Oh, Pod. Where was I when I first heard you? I had to have been 15, in love with my recent discovery of the Pixies in all their howling, mutilated charm—but anyone who's heard Doolittle knows you listen for the siren as much as the screams, and the siren's name is Kim Deal. What a voice, so warm, so unpretentious, one that breaks up when she shouts just like the rest of ours, and yet so somehow dark and ready to tell of such gross things. I put off listening to Last Splash as Pod's bizarre, thumping sonic world and tales of rotten logs, folds of red and steamy air, bad sex and bad TV, opium dens, and threesomes enraptured me, and it's possibly still the crown jewel in Kim Deal's entire catalog.

Steve Albini produced this one, rest his soul, and I fail to come up with a better drum sound or a better mix than Pod's. The drums are ambient, round, absolutely huge, and the pin-quiet mix with tons of air between the notes helps keep the atmosphere delectably tense. Bassist Josephine Wiggs and Slint drummer Britt Walford (who put on a dress for this) make a phenomenally tight rhythm section, crawling through the muddy grass in dark, two minute bursts with only Kim's voice and a withering, whinging violin for adornment.
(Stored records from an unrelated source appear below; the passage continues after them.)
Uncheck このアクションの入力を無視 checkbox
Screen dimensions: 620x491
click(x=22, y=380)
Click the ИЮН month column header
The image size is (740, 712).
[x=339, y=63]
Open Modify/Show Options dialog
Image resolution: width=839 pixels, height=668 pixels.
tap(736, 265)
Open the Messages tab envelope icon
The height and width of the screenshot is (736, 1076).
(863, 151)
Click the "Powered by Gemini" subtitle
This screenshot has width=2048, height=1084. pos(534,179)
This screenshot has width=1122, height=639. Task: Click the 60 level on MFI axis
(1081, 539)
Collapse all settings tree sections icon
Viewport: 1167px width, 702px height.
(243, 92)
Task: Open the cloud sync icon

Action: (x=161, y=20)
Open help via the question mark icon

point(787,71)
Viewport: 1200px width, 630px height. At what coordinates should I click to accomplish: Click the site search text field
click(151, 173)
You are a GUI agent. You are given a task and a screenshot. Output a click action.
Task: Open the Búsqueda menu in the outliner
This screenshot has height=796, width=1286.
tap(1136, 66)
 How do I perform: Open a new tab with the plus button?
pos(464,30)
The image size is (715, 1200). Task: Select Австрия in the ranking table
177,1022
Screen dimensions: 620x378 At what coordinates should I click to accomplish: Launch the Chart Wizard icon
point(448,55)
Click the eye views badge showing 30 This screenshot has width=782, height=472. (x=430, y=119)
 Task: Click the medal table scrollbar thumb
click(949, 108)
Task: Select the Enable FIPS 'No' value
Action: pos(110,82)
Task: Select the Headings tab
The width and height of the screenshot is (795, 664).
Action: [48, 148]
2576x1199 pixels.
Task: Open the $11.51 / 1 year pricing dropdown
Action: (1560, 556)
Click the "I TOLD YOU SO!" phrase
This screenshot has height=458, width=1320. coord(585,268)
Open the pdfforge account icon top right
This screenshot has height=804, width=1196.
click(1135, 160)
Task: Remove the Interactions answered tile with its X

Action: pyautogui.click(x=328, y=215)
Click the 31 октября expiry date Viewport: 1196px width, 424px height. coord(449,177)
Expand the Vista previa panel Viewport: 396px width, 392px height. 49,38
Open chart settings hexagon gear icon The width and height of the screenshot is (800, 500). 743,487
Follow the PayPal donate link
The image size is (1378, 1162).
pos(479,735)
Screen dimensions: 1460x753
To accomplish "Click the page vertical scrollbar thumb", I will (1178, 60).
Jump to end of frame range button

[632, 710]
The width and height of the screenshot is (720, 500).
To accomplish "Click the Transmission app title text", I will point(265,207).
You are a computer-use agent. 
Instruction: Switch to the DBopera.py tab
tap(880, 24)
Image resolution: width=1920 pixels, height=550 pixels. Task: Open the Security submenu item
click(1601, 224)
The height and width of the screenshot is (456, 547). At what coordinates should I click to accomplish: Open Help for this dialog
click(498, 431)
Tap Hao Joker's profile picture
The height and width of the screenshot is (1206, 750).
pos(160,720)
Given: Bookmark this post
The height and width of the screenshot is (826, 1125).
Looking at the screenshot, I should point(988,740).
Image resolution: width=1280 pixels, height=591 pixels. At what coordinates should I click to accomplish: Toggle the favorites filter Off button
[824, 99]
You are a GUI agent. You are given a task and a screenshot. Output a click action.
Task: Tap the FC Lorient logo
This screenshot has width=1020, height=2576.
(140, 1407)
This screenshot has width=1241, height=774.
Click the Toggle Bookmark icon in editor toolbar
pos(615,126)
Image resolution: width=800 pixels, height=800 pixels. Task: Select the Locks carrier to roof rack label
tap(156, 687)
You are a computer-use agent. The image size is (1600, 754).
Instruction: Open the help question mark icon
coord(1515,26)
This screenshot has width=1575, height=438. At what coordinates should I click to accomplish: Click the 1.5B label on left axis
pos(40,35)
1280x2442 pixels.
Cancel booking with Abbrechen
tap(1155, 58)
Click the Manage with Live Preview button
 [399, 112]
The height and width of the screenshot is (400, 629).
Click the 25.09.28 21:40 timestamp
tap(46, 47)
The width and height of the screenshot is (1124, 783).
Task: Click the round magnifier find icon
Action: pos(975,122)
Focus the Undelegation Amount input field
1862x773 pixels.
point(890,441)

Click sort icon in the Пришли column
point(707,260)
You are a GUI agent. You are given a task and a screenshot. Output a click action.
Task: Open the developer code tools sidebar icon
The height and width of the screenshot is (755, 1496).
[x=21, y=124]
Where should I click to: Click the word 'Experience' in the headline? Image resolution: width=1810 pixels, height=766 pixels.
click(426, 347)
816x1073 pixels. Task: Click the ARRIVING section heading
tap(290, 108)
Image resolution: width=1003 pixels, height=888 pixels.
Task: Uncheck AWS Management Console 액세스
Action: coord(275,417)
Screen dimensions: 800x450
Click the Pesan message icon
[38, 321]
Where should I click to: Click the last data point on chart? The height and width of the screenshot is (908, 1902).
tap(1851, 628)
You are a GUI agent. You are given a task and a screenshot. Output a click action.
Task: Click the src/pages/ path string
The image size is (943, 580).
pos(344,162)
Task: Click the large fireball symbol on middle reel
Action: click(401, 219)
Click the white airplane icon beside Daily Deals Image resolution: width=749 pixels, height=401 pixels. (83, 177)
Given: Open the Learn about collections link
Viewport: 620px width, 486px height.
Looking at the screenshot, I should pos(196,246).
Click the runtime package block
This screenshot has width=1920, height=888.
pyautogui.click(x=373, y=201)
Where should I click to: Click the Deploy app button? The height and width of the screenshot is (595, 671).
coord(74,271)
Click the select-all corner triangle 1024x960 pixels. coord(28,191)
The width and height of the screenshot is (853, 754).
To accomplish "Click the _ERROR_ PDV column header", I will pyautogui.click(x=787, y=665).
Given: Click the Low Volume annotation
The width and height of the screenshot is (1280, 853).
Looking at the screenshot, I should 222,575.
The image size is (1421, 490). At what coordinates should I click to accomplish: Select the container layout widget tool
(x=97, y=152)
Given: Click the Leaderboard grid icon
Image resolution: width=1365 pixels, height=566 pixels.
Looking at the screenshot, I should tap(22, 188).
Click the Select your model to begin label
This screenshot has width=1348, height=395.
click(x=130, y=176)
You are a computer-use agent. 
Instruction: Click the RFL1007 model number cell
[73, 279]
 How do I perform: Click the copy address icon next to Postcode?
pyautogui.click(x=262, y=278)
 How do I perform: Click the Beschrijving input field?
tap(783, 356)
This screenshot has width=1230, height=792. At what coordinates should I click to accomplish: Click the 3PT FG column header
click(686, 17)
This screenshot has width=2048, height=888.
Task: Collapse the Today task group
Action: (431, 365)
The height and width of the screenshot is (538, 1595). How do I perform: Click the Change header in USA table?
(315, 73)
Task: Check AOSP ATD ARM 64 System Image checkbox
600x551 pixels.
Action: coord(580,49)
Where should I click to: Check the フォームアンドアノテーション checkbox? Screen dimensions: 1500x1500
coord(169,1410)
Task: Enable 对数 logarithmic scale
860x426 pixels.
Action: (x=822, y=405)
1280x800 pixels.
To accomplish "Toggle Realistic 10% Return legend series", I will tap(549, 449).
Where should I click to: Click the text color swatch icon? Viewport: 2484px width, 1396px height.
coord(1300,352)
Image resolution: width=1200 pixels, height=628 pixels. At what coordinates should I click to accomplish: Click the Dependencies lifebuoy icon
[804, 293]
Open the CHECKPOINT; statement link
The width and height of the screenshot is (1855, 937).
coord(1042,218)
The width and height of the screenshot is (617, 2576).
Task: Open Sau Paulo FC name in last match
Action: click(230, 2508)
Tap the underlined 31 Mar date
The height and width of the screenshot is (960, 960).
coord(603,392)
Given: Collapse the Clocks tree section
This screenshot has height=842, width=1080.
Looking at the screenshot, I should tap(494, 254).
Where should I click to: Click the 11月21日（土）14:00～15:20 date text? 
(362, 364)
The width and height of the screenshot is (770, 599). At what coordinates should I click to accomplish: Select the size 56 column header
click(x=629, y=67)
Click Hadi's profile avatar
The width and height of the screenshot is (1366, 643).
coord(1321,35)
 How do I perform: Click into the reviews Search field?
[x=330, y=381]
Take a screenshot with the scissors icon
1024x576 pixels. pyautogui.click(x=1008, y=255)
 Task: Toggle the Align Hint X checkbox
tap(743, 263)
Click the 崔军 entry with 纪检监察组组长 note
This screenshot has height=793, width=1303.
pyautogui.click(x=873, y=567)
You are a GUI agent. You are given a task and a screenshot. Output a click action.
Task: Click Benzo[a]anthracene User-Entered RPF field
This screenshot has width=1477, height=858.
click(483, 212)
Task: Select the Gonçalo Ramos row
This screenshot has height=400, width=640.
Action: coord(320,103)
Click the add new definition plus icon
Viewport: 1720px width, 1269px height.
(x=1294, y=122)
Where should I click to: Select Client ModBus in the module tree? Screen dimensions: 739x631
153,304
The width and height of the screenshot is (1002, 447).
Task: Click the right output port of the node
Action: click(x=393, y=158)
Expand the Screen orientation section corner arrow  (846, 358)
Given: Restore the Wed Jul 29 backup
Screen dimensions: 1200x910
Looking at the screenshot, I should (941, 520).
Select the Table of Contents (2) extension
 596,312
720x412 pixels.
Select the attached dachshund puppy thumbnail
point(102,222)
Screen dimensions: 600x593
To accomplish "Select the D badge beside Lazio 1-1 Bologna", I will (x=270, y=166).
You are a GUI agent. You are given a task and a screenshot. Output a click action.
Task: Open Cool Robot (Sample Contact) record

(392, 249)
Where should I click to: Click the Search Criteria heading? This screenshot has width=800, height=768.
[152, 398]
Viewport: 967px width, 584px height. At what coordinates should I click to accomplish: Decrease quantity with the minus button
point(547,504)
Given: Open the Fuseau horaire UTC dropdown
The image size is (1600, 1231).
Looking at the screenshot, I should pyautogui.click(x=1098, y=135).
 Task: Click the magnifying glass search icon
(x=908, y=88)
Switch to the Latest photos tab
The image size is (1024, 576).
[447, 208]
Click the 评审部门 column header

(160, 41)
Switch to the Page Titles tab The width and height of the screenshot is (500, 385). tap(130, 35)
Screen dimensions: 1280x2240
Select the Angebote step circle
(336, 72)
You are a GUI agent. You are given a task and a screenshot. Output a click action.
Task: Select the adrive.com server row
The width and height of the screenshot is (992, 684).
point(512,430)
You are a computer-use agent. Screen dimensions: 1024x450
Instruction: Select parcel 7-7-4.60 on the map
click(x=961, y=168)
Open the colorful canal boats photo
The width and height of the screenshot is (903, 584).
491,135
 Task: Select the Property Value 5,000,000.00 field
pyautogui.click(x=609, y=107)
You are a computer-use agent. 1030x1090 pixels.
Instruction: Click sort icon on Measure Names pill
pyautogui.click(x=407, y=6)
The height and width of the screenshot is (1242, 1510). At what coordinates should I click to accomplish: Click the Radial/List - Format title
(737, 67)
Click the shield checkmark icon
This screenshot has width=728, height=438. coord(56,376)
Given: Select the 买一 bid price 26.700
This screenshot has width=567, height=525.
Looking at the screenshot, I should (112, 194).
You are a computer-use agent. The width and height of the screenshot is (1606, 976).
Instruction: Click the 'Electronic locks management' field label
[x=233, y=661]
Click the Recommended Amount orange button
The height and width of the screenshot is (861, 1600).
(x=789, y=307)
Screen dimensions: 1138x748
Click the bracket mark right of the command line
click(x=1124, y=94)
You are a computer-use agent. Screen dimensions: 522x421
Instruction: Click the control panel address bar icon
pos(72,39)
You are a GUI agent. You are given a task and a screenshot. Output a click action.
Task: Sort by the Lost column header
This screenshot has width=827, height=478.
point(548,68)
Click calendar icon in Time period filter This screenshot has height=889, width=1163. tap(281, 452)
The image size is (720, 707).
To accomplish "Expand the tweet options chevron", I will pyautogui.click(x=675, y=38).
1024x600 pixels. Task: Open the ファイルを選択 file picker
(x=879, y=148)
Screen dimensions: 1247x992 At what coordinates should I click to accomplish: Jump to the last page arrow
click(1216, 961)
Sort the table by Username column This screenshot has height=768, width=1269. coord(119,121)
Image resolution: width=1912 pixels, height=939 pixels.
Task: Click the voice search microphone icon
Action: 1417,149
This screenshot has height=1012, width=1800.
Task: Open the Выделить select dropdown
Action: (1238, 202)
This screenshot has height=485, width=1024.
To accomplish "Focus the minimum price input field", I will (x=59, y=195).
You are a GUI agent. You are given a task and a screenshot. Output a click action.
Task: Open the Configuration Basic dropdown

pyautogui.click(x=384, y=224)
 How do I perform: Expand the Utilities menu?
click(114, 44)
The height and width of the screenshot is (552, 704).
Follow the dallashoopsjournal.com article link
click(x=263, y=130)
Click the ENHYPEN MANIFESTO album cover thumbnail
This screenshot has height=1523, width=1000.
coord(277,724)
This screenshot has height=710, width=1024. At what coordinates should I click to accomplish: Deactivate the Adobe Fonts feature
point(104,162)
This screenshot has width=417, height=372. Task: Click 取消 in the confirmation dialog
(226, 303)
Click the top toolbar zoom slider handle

It becomes clear how much she enjoys splitting the difference between sweet pop and black subject matter—see the afterlife depicted on "Fortunately Gone", the sexual alienation of "When I Was a Painter", or the stampeding, Beatle-flattening cover "Happiness is a Warm Gun" for the finest examples Pod has to offer. Simply a must-listen.

Essential: "Happiness is a Warm Gun", "Fortunately Gone", "Iris"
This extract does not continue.